British Columbia’s Legislative Assembly has set up a bipartisan commission to survey timber communities for ways to support the timber industry. Committee chairman John Rustad, a Liberal Party member from Nechako Lakes, said the mill explosions forced the government to speed up the tempo of that review.
“The challenge is, what strategies we can do within the province to mitigate some of that downfall,” Rustad said. “We’re putting everything on the table to look at.”
The top options include changing from a volume-based to area-based cut limit, which might allow more trees per acre to be logged. Adding fertilizer and other silviculture treatments to speed up tree growth is another. But the most controversial proposal involves opening “static preserves” of previously off-limits timber set aside for wildlife habitat or riparian protection.

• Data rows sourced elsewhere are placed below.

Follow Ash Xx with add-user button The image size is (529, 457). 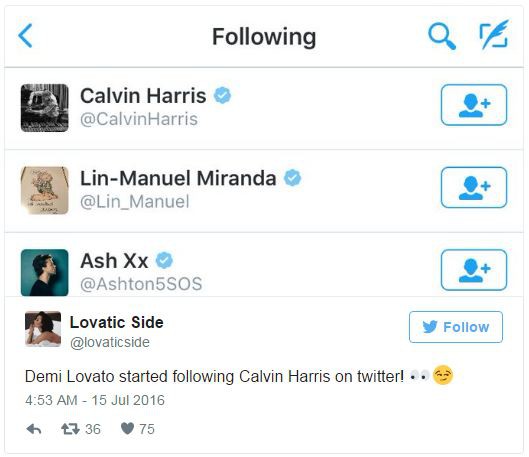pos(474,270)
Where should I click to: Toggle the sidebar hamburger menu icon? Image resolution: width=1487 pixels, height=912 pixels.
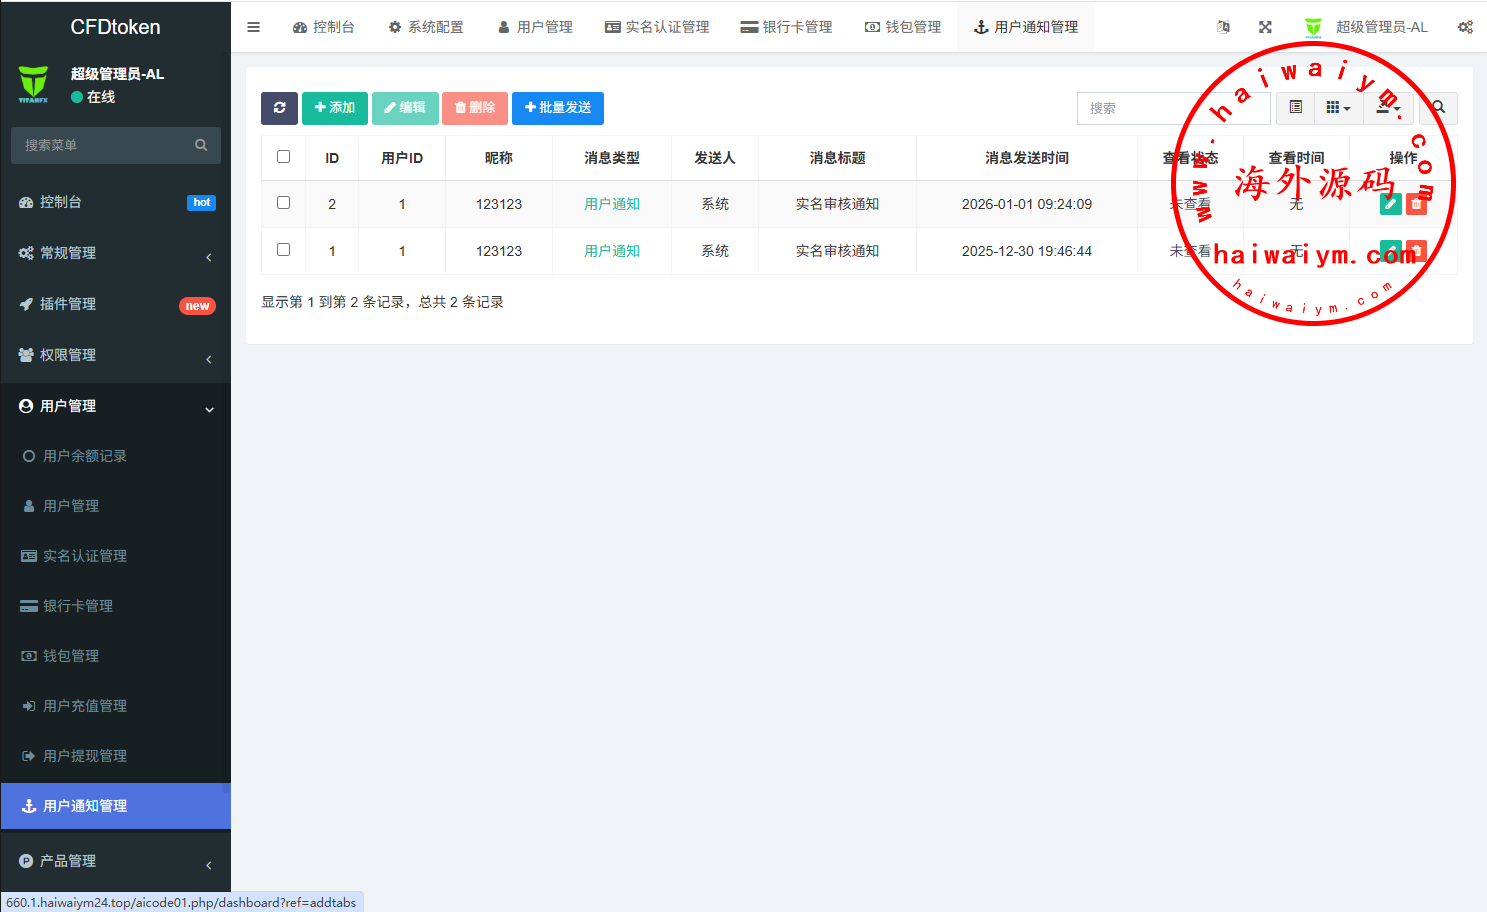(x=254, y=27)
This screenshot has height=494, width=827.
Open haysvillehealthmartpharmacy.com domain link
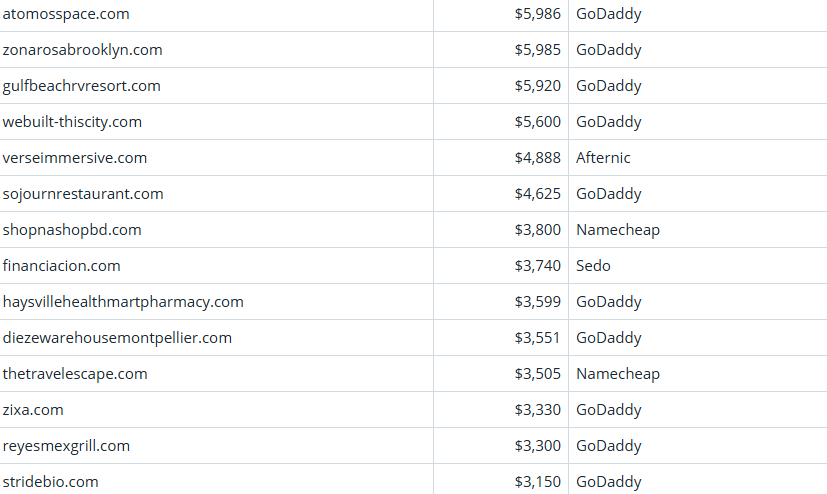(x=123, y=302)
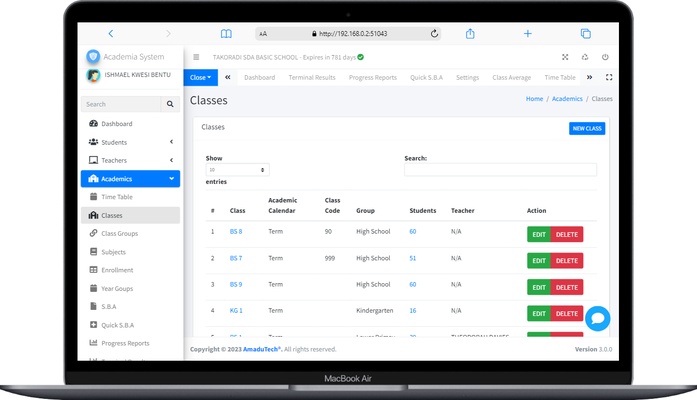Image resolution: width=697 pixels, height=400 pixels.
Task: Open the BS 9 class link
Action: 236,284
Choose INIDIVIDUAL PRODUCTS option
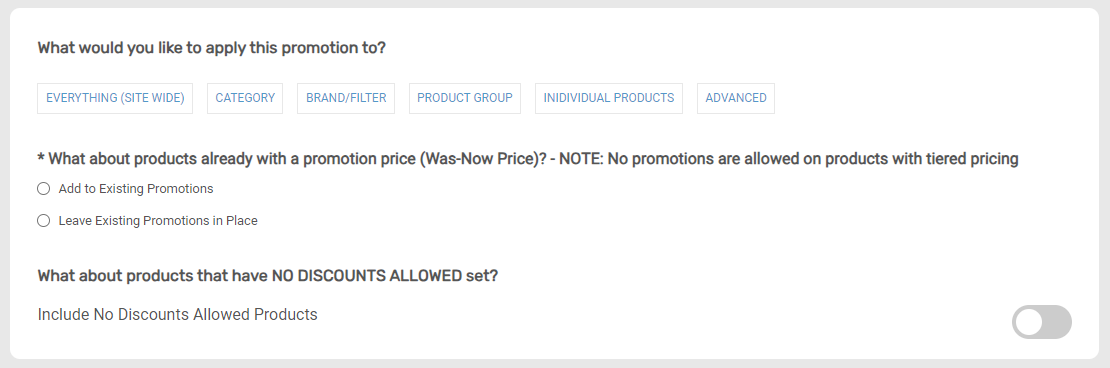The height and width of the screenshot is (368, 1110). [609, 98]
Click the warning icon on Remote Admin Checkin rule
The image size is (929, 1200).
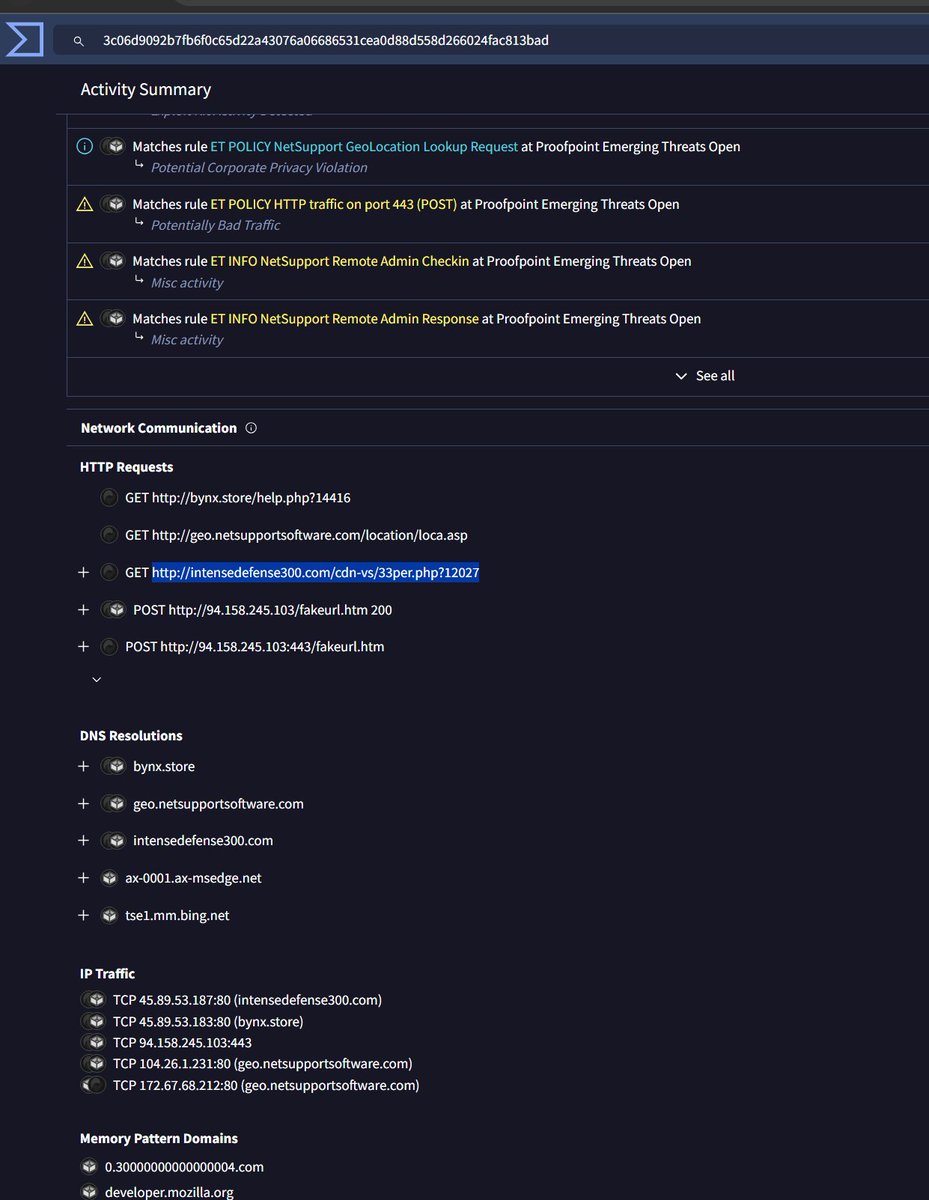[84, 260]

“Recovery of harvested areas to their former condition will take decades or centuries depending upon the value impacted and the ecosystem involved,” the Assembly’s Mid-term Timber Supply Report said in February. “The survival and recolonization of those areas by all the former vertebrate and invertebrate species is not assured due to the long interruption of habitat supply and the shift to managed forests in the remaining forest matrix.
“Harvesting within designated land use reserves or reduction of regeneration objectives can threaten ecological values by removing more of the remaining landscape legacies. Mature and old forest supports diverse communities of species, many of which are not found in younger, managed forests.”
Simpson, the independent Assembly member, doubted the committee would produce a long-term solution by its Aug. 15 deadline.
“I’m hearing from foresters when we get into questions of land use plans, those set-asides, we’ll end up asking for forgiveness, not permission,” he said. “We’ve already done it. A lot of that has already been logged over. That timber doesn’t exist.”